What’s Not Working. Here I go, tweaking labels on the fly once more: It’s not about “what’s not working” so much as it is what might not work. I don’t doubt Syracuse’s ability to generate offense on the break and run effective stuff in the half court and summon timely outside shooting from James Southerland. It’s the other side of the equation – the offensive murderer’s row headed by Trey Burke, anchored by Mitch McGary and aided by Tim Hardaway Jr. and Nik Stauskas – that gives me pause in Saturday’s match-up. Michigan’s offense ranks number one in Ken Pomeroy’s efficiency metrics, which makes even historically dominant defenses like Syracuse’s liable to a potential dam-breaking point-allowance hiccup. The Wolverines can really score it, and if Syracuse’s defense isn’t getting as many stops as it was in previous rounds, suffice it to say the Orange may have some trouble keeping up with Burke and company. Syracuse can guard; the question is whether in can do enough offensively, in the event their 2-3 is gutted by the best offense in the country.
Why Syracuse Will Win It All. When you think of all the great basketball leaders that built the Big East into the preeminent college basketball conference in the country, you think about Dave Gavitt and Jim Calhoun and John Thompson. Most of all, you think about Boeheim. He elevated the Orange, and the league more broadly, to stratospheric heights. He cultivated brotherhood and a hard-nosed hoops culture among a tight-knit group of northeastern schools. He represented the league on the highest stage of competition. And now, all of it comes crumbling down, thanks to football, greedy conference commissioners and university presidents and TV money, and you can rest assured Boeheim is none too thrilled about it. What better way to end his long and storied run in the conference he helped nurture with a career-defining national championship trophy? I suppose Louisville winning it all would have a similar effect, but Syracuse was a charter member, and Boeheim a Big East forefather. He is Big East down to his elemental core. The Orange can commemorate the death of their great long-time league with the biggest national prize available.
Why Syracuse Won’t Win it All. Where Syracuse is good, Louisville is better. The Orange are defending better than ever before this season; Louisville gives up the fewest points per trip (0.82 PPP) in the country. The Orange have a dynamic point guard with unparalleled distribution skills and underrated defensive value; Russ Smith is playing the best basketball of his life and is running away with the NCAA Tournament’s Most Outstanding Player award.

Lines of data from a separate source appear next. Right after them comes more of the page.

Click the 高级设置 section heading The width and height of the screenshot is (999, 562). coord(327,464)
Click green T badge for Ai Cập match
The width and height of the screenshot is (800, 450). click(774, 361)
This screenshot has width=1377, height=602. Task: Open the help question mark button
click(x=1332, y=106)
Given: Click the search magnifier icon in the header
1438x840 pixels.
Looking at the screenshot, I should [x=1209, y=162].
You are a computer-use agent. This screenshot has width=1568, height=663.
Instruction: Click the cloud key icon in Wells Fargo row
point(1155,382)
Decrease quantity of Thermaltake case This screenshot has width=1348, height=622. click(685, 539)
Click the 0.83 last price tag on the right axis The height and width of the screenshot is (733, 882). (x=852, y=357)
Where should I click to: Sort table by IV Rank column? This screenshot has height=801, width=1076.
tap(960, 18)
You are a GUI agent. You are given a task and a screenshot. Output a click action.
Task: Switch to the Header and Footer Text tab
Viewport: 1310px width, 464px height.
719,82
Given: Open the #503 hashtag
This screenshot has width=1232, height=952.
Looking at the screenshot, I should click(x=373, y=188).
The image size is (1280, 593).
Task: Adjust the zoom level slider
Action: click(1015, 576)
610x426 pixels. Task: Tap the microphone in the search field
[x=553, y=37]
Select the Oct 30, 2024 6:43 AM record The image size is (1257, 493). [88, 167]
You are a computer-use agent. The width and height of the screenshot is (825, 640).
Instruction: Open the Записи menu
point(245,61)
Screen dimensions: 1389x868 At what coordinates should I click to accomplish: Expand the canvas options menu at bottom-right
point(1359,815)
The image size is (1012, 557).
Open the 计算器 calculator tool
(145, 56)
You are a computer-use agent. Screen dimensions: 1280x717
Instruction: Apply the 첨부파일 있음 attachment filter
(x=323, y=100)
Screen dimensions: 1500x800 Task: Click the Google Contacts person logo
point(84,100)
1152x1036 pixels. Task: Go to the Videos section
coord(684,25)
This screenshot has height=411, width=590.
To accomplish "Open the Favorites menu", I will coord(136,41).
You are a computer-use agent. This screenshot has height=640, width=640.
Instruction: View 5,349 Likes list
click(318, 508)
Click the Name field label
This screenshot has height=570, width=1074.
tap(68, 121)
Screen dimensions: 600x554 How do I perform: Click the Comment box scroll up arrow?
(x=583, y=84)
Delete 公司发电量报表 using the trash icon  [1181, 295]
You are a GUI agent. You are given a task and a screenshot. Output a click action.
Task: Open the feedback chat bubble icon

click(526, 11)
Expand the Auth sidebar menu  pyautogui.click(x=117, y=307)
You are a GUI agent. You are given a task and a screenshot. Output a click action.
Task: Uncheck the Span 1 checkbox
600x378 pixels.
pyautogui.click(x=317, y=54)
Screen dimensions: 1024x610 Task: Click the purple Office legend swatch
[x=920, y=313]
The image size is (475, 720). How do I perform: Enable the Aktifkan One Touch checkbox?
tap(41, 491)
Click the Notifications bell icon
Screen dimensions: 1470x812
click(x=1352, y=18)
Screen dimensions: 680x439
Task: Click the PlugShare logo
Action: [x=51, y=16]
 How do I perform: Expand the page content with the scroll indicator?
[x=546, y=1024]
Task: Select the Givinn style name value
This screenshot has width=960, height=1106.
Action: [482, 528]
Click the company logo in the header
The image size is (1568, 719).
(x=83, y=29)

I can go on and on, rattling off Louisville’s advantages and comparatively casting doubt on Syracuse’s chances to win this thing. All it is, really, is a reasonable assessment of the situation: if Syracuse gets by Michigan (a huge if, to be sure), they won’t get by Lousville, by far the best team in the country peaking at the perfect moment in time. I can’t find anything specific to impeach the Orange’s claim to a national title – the offense isn’t UM-level elite, I guess, but nobody’s is! The monster on the other side of the bracket holds the key to their demise.